In dogs, we have previously shown that owners tend to under-estimate the BCS in their pet. Therefore, we should interpret the results of the BCS with some caution.
A significantly higher proportion of cases that were obese at the time of the FDM diagnosis were dead at the time of the study compared to the proportion of controls that were obese at a similar age. This difference might slightly be due to that among non-respondents, approximately a third of the cases had chosen to put their cats to sleep when diagnosed with FDM, while only 20% of the controls did not participate due to that the cat was diseased.
At the time of the study, a higher proportion of controls were alive compared to the cases. This indicates that obesity not only is a risk factor for FDM, but also something that may shorten the total life-time of the cats.
The cases had had the present BCS for a shorter time than the controls, indicating that they probably had decreased in BCS during some time. Possibly, the diabetic cats either did decrease in BCS due to the disease, or had been told to decrease in BW by the veterinarians as this is known to be a risk factor for FDM.

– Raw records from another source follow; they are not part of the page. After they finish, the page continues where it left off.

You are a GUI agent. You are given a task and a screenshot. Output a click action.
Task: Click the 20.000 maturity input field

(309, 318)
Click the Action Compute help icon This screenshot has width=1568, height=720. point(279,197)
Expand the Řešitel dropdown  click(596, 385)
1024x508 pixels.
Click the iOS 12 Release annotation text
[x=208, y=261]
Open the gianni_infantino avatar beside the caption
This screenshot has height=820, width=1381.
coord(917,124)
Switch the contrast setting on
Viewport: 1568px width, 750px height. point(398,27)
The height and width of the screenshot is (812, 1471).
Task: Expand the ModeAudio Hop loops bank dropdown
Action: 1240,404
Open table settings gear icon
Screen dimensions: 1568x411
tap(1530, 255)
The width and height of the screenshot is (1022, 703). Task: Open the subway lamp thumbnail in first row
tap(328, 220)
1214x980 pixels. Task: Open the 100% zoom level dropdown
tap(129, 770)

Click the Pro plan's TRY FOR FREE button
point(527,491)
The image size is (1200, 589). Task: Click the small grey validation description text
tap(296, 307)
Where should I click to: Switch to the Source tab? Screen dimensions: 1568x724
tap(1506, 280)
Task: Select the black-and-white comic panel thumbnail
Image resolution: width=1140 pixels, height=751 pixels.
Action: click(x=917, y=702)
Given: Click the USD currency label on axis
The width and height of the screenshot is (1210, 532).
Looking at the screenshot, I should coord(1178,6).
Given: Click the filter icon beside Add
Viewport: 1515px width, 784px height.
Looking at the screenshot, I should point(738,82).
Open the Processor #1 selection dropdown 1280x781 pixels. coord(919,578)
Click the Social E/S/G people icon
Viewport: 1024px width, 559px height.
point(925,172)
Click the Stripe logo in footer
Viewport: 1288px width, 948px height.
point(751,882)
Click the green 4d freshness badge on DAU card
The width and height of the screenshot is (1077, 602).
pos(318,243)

The present study has indicated that in Sweden, FDM has a prevalence of 21 in 10,000 cats. The results indicate that the proportions of dry foods in the diet, to perform low activity and to be obese could be identified as preliminary risk factors for FDM in the Swedish cat population, and should be taken into account in preventive measures as well as in the design of future epidemiological studies in this population.
The financial support received from the Foundation for research from the Waltham Foundation is gratefully acknowledged. The Waltham Foundation had no influence whatsoever in making the study (i.e. design, collection/analysis/interpretation of data, writing or decision to submit the manuscript for publication).